The only difference is that `apply_gradient` takes both a gradient *and* a hessian parameter.#### `grad_and_hessian`
| **Argument** | **Description** |
| :-------------- | :-------------- |
| `fun`(Callable) | function to be differentiated |
| `fun_input`(Tuple) | value at which the gradient and hessian of `fun` should be evaluated |
| `rng`(ndarray) | a PRNGKey used as the random key |
| `argnum`(int, optional) | specifies which positional argument to differentiate with respect to *(default: 0)* |Returns a pair `(gradient, hessian)` where the first element is the gradient of `fun` evaluated in `fun_input` and the second element is the diagonal of its hessian.
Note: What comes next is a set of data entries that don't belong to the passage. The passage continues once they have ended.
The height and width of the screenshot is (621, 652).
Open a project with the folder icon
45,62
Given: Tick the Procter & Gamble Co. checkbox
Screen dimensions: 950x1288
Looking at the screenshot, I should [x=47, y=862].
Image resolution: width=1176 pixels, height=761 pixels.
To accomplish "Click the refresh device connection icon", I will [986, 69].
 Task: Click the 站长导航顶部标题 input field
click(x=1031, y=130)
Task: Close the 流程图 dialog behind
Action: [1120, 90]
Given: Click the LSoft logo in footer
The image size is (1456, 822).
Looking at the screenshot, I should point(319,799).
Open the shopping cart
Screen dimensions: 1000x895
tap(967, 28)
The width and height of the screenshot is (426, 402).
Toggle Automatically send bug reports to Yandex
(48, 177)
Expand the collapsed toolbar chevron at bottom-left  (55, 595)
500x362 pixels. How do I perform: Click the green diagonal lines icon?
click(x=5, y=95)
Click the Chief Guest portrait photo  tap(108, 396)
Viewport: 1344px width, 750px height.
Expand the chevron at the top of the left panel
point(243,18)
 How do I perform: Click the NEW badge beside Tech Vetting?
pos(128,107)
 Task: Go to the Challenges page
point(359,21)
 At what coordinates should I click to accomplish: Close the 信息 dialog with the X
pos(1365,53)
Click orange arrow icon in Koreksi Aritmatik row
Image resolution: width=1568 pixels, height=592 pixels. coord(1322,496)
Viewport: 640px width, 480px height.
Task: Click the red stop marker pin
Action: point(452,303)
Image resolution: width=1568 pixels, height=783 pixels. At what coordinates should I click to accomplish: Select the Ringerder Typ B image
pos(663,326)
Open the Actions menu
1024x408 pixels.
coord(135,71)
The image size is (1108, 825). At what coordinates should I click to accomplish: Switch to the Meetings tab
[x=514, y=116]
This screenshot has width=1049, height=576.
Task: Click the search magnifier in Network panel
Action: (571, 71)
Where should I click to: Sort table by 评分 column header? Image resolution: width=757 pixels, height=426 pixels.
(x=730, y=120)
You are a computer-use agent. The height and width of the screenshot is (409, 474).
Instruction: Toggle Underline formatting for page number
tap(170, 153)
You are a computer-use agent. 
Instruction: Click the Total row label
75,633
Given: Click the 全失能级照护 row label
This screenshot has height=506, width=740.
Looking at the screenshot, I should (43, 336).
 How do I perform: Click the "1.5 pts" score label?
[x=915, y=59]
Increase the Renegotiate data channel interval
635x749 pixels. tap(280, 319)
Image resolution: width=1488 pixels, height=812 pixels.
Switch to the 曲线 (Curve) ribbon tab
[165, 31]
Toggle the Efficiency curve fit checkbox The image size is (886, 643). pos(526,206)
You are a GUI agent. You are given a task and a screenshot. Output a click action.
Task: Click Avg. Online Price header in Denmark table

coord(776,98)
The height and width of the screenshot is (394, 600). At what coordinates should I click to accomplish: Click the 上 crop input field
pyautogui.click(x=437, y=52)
This function expects `fun_input` to be a tuple and will fail otherwise.
One can pass `(fun_input,)` if `fun` has a single input that is not already a tuple.#### `value_grad_and_hessian`
| **Argument** | **Description** |
| :-------------- | :-------------- |
| `fun`(Callable) | function to be differentiated |
| `fun_input`(Tuple) | value at which the gradient and hessian of `fun` should be evaluated |
| `rng`(ndarray) | a PRNGKey used as the random key |
| `argnum`(int, optional) | specifies which positional argument to differentiate with respect to *(default: 0)* |Returns a triplet `(value, gradient, hessian)` where the first element is the value of `fun` evaluated in `fun_input`, the second element is its gradient and the third element is the diagonal of its hessian.
This function expects `fun_input` to be a tuple and will fail otherwise.
One can pass `(fun_input,)` if `fun` has a single input that is not already a tuple.